_EXTRACTED RECORDS_

"""

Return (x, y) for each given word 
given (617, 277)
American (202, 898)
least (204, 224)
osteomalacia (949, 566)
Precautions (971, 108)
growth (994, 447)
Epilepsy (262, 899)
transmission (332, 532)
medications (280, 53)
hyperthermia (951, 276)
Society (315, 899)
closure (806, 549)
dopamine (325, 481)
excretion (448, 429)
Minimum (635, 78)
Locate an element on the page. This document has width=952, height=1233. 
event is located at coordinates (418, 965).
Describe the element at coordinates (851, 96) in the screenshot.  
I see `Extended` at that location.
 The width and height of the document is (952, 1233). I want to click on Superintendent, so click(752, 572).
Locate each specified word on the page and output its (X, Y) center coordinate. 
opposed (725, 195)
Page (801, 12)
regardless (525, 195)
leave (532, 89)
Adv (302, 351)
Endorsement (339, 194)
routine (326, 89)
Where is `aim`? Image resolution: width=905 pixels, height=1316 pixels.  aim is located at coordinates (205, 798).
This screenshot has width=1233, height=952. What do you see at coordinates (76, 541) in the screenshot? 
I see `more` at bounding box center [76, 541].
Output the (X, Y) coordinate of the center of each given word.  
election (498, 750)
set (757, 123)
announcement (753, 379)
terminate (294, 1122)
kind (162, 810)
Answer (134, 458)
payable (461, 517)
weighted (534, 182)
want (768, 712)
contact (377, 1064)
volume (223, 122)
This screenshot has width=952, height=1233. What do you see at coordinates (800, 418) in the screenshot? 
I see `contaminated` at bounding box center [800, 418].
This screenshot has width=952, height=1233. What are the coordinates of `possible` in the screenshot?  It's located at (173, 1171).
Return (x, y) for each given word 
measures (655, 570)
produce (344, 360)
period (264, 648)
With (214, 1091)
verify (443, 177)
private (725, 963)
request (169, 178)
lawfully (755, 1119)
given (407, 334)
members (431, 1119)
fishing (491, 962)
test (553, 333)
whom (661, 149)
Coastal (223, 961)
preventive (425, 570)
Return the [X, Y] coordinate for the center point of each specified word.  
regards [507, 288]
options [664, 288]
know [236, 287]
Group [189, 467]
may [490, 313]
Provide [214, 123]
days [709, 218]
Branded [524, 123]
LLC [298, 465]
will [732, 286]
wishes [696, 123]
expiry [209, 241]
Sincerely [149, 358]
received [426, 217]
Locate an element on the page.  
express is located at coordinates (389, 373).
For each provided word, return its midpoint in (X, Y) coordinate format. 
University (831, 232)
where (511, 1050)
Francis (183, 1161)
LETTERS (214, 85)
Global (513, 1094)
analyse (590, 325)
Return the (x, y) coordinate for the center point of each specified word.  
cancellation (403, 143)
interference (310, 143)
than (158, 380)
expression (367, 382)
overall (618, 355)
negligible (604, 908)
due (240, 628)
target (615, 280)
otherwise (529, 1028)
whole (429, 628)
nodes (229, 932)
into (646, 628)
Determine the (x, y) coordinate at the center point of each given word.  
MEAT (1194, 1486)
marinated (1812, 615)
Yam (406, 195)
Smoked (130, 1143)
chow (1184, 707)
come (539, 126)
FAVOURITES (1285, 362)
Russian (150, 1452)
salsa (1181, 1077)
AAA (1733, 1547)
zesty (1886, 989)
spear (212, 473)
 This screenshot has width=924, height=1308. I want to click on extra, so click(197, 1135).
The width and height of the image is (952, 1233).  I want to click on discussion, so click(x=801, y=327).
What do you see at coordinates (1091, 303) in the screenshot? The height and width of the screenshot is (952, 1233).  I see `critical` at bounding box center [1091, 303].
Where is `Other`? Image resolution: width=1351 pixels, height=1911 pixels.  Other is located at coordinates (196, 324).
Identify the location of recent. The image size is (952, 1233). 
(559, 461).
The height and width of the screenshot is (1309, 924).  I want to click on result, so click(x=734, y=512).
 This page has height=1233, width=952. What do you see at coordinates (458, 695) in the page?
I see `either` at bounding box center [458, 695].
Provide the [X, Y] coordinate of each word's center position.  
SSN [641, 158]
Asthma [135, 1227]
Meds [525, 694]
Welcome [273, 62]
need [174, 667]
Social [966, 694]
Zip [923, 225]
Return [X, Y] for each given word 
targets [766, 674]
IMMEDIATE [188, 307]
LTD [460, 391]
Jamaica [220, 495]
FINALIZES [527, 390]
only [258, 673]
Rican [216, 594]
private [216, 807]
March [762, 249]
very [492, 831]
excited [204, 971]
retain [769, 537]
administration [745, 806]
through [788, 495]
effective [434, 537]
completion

"""

_TASK TO COMPLETE_
Give the lines above as a JSON list of strings, one string per line, skipping any blank lines.

_FULL RESPONSE_
[
  "Return (x, y) for each given word ",
  "given (617, 277)",
  "American (202, 898)",
  "least (204, 224)",
  "osteomalacia (949, 566)",
  "Precautions (971, 108)",
  "growth (994, 447)",
  "Epilepsy (262, 899)",
  "transmission (332, 532)",
  "medications (280, 53)",
  "hyperthermia (951, 276)",
  "Society (315, 899)",
  "closure (806, 549)",
  "dopamine (325, 481)",
  "excretion (448, 429)",
  "Minimum (635, 78)",
  "Locate an element on the page. This document has width=952, height=1233. ",
  "event is located at coordinates (418, 965).",
  "Describe the element at coordinates (851, 96) in the screenshot.  ",
  "I see `Extended` at that location.",
  " The width and height of the document is (952, 1233). I want to click on Superintendent, so click(752, 572).",
  "Locate each specified word on the page and output its (X, Y) center coordinate. ",
  "opposed (725, 195)",
  "Page (801, 12)",
  "regardless (525, 195)",
  "leave (532, 89)",
  "Adv (302, 351)",
  "Endorsement (339, 194)",
  "routine (326, 89)",
  "Where is `aim`? Image resolution: width=905 pixels, height=1316 pixels.  aim is located at coordinates (205, 798).",
  "This screenshot has width=1233, height=952. What do you see at coordinates (76, 541) in the screenshot? ",
  "I see `more` at bounding box center [76, 541].",
  "Output the (X, Y) coordinate of the center of each given word.  ",
  "election (498, 750)",
  "set (757, 123)",
  "announcement (753, 379)",
  "terminate (294, 1122)",
  "kind (162, 810)",
  "Answer (134, 458)",
  "payable (461, 517)",
  "weighted (534, 182)",
  "want (768, 712)",
  "contact (377, 1064)",
  "volume (223, 122)",
  "This screenshot has width=952, height=1233. What do you see at coordinates (800, 418) in the screenshot? ",
  "I see `contaminated` at bounding box center [800, 418].",
  "This screenshot has width=952, height=1233. What are the coordinates of `possible` in the screenshot?  It's located at (173, 1171).",
  "Return (x, y) for each given word ",
  "measures (655, 570)",
  "produce (344, 360)",
  "period (264, 648)",
  "With (214, 1091)",
  "verify (443, 177)",
  "private (725, 963)",
  "request (169, 178)",
  "lawfully (755, 1119)",
  "given (407, 334)",
  "members (431, 1119)",
  "fishing (491, 962)",
  "test (553, 333)",
  "whom (661, 149)",
  "Coastal (223, 961)",
  "preventive (425, 570)",
  "Return the [X, Y] coordinate for the center point of each specified word.  ",
  "regards [507, 288]",
  "options [664, 288]",
  "know [236, 287]",
  "Group [189, 467]",
  "may [490, 313]",
  "Provide [214, 123]",
  "days [709, 218]",
  "Branded [524, 123]",
  "LLC [298, 465]",
  "will [732, 286]",
  "wishes [696, 123]",
  "expiry [209, 241]",
  "Sincerely [149, 358]",
  "received [426, 217]",
  "Locate an element on the page.  ",
  "express is located at coordinates (389, 373).",
  "For each provided word, return its midpoint in (X, Y) coordinate format. ",
  "University (831, 232)",
  "where (511, 1050)",
  "Francis (183, 1161)",
  "LETTERS (214, 85)",
  "Global (513, 1094)",
  "analyse (590, 325)",
  "Return the (x, y) coordinate for the center point of each specified word.  ",
  "cancellation (403, 143)",
  "interference (310, 143)",
  "than (158, 380)",
  "expression (367, 382)",
  "overall (618, 355)",
  "negligible (604, 908)",
  "due (240, 628)",
  "target (615, 280)",
  "otherwise (529, 1028)",
  "whole (429, 628)",
  "nodes (229, 932)",
  "into (646, 628)",
  "Determine the (x, y) coordinate at the center point of each given word.  ",
  "MEAT (1194, 1486)",
  "marinated (1812, 615)",
  "Yam (406, 195)",
  "Smoked (130, 1143)",
  "chow (1184, 707)",
  "come (539, 126)",
  "FAVOURITES (1285, 362)",
  "Russian (150, 1452)",
  "salsa (1181, 1077)",
  "AAA (1733, 1547)",
  "zesty (1886, 989)",
  "spear (212, 473)",
  " This screenshot has width=924, height=1308. I want to click on extra, so click(197, 1135).",
  "The width and height of the image is (952, 1233).  I want to click on discussion, so click(x=801, y=327).",
  "What do you see at coordinates (1091, 303) in the screenshot? The height and width of the screenshot is (952, 1233).  I see `critical` at bounding box center [1091, 303].",
  "Where is `Other`? Image resolution: width=1351 pixels, height=1911 pixels.  Other is located at coordinates (196, 324).",
  "Identify the location of recent. The image size is (952, 1233). ",
  "(559, 461).",
  "The height and width of the screenshot is (1309, 924).  I want to click on result, so click(x=734, y=512).",
  " This page has height=1233, width=952. What do you see at coordinates (458, 695) in the page?",
  "I see `either` at bounding box center [458, 695].",
  "Provide the [X, Y] coordinate of each word's center position.  ",
  "SSN [641, 158]",
  "Asthma [135, 1227]",
  "Meds [525, 694]",
  "Welcome [273, 62]",
  "need [174, 667]",
  "Social [966, 694]",
  "Zip [923, 225]",
  "Return [X, Y] for each given word ",
  "targets [766, 674]",
  "IMMEDIATE [188, 307]",
  "LTD [460, 391]",
  "Jamaica [220, 495]",
  "FINALIZES [527, 390]",
  "only [258, 673]",
  "Rican [216, 594]",
  "private [216, 807]",
  "March [762, 249]",
  "very [492, 831]",
  "excited [204, 971]",
  "retain [769, 537]",
  "administration [745, 806]",
  "through [788, 495]",
  "effective [434, 537]",
  "completion"
]